Research by GMI Insights highlights key numbers that showcase this market’s rapid growth and evolving priorities:
- Projected growth from $50.6 billion in 2026 to $213.4 billion by 2035, showing long-term enterprise reliance on bespoke builds.
- 67% market share of custom software deployed in cloud environments in 2025, proving cloud-native architecture is now the default foundation.
- The projected value of cloud-based custom software within the total market will reach $165.2 billion by 2035, underscoring where spend and expertise are concentrating.
- Global digital transformation spending reached over $2.3 trillion in 2024, reflecting modernization budgets at extraordinary scale, inclusive of software and system modernization.
- Up to 40% of DX budgets are allocated to custom software development, showing bespoke platforms are core infrastructure, not experimental projects.
- Custom software spend tied to intelligent/analytical technologies (including AI and advanced analytics) enjoyed a 27% market share in 2025, showing rapid adoption of intelligence layers.
- AI/analytics within custom software builds are projected to grow at a rate of 21.5% CAGR through 2035, making it the fastest-growing subsegment and a proxy for rising skill demand.
These numbers reveal more than size; they reveal a skills landscape.
“If the cloud is the foundation, then AI is the accelerant. And the organizations that can build with both fluently will dominate a decade defined by bespoke digital infrastructure,” Skorput says.
Everyone else risks building systems that work today, but strain tomorrow.
Cloud & AI: The Twin Capabilities Shaping the Next Decade
Custom software is evolving in two parallel directions.
Cloud computing is enabling systems that deploy globally, scale elastically, and operate without the drag of expensive physical infrastructure. That’s why 67% of the market already lives in the cloud.
Artificial intelligence and analytics are transforming these platforms further, embedding automation, predictive insight, decision engines, and adaptive user experiences directly into core workflows.
In 2025, 27% of custom software spend is already tied to intelligent or analytical feature layers; and it’s growing faster than anything else through 2035.
Put simply:
- Cloud ensures the system can scale
- AI ensures the system can think
- Together, they ensure the system won’t need to be rebuilt every few years
“This combination is no longer a competitive advantage,” Skorput says. “It’s becoming table stakes.”
The Opportunity and the Warning
The upside for companies building bespoke systems today is enormous:
- Automation that compounds efficiency
- Data environments that unify instead of fracture
- Systems that scale without engineering debt spiraling
- Software that reduces burnout instead of accelerating it
But there’s also a cautionary tale playing out in parallel.

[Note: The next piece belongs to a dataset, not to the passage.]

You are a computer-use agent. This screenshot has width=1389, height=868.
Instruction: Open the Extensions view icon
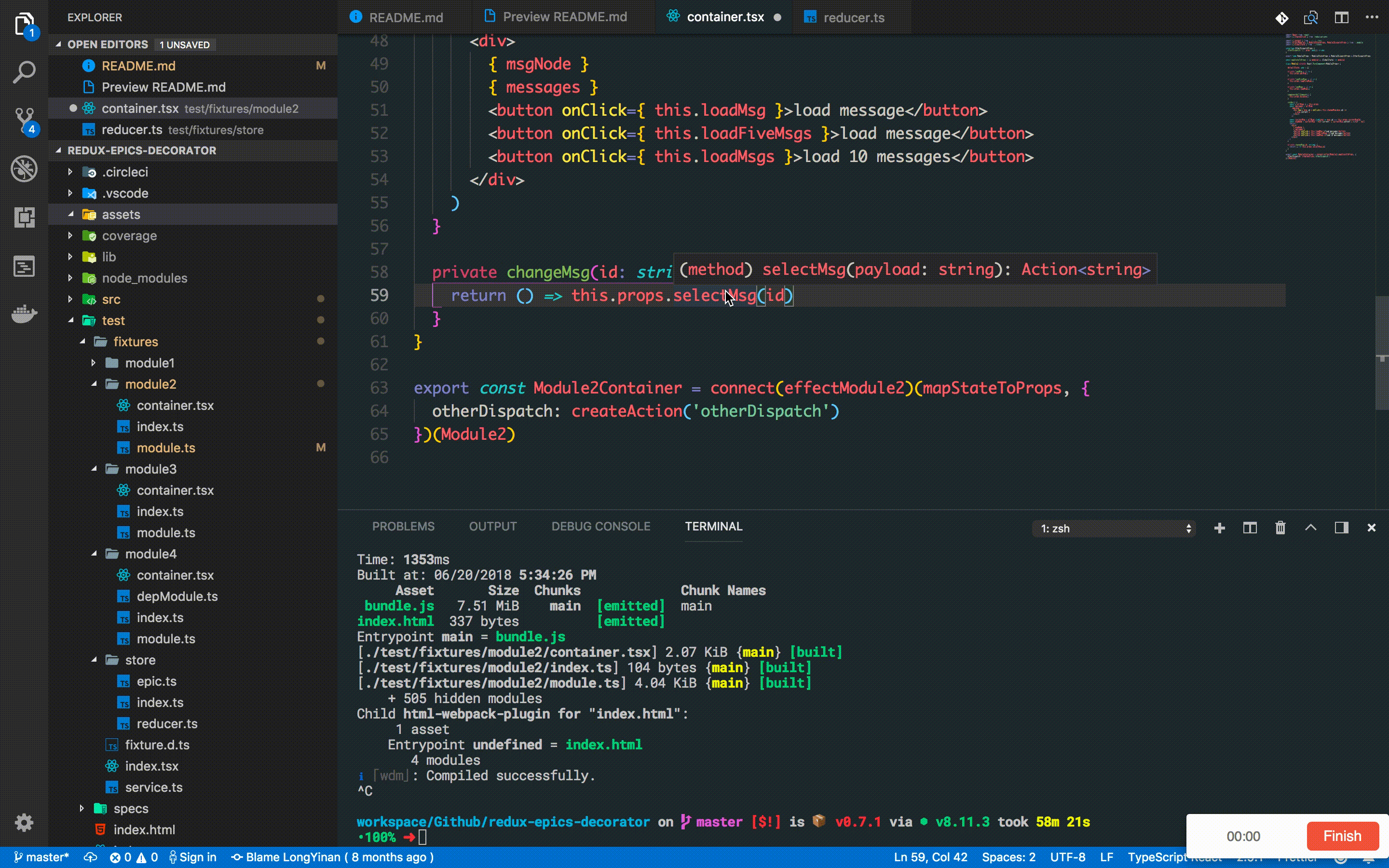pyautogui.click(x=24, y=217)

Companies that invest in custom builds without the right architectural fluency risk creating expensive platforms that are operationally bespoke but technically brittle; software that works, but doesn’t adapt, scale, or automate intelligently.
The Future Will Be Custom But Not All Custom Will Be Future-Proof
The custom software market isn’t expanding because businesses suddenly prefer bespoke tools.
It’s expanding because they’ve finally realized something structural: software that runs your business should resemble your business, and not a vendor’s assumptions about it.
But building for tomorrow means more than customization. It means fluency in systems that scale without ceilings and think without constant supervision.
The companies that will win the next decade won’t be the ones that adopt the most software.
They’ll be the ones that invest in software that won’t have to be rebuilt again when the future shifts in ways we can’t yet fully map.
“The real risk isn’t building custom software. It’s assuming custom alone means built to last,” Skorput says.
“That’s why having an experienced development partner matters, with proven architectural discipline, regulatory awareness, and deep domain expertise to ensure what you build can evolve with the business, not limit it.”